Show the lines below where "dropdown" occurs.

Saved entries

┄┄┄┄┄┄

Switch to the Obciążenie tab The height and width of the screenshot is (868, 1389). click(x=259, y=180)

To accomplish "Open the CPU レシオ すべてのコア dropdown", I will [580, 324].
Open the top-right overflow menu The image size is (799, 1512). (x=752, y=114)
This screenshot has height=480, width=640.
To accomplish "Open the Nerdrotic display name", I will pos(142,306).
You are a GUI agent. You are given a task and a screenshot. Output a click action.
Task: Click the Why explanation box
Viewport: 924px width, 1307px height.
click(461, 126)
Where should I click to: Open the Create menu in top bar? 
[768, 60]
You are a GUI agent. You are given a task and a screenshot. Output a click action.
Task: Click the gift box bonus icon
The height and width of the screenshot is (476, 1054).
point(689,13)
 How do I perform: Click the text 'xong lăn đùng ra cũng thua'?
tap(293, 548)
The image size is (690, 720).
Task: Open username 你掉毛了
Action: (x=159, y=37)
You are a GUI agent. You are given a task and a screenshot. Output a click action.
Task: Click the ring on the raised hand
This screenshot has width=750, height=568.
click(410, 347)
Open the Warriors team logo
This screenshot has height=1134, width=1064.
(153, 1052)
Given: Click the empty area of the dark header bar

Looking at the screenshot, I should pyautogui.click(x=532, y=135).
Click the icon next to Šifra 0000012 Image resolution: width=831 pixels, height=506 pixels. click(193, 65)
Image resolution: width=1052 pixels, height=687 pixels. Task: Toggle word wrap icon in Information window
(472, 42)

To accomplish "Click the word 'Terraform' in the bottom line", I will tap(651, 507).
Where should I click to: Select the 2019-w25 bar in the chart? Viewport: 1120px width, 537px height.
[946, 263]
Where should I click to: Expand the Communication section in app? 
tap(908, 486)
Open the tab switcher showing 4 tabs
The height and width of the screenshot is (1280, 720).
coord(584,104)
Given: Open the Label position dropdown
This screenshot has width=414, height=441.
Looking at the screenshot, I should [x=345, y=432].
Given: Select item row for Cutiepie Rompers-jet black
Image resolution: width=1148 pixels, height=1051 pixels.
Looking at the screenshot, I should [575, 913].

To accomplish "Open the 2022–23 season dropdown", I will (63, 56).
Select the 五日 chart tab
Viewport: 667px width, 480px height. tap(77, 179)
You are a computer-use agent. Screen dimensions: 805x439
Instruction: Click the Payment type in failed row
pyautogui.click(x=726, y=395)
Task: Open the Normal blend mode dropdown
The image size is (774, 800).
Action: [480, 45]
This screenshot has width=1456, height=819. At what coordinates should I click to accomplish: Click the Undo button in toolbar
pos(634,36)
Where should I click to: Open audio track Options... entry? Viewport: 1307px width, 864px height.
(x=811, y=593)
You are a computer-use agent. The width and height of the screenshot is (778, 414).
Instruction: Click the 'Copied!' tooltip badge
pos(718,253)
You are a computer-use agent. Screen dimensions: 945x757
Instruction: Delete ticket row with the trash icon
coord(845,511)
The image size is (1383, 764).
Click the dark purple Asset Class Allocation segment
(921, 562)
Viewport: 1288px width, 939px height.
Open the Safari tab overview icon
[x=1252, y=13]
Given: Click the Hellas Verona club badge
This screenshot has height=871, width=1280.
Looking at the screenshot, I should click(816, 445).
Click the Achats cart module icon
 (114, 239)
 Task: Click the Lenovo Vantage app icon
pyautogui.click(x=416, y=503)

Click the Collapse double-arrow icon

┄┄┄┄┄┄

Written response =
To accomplish "Open the CPU レシオ すべてのコア dropdown", I will [580, 324].
Given: Open the Label position dropdown
To accomplish "Open the 2022–23 season dropdown", I will (63, 56).
Task: Open the Normal blend mode dropdown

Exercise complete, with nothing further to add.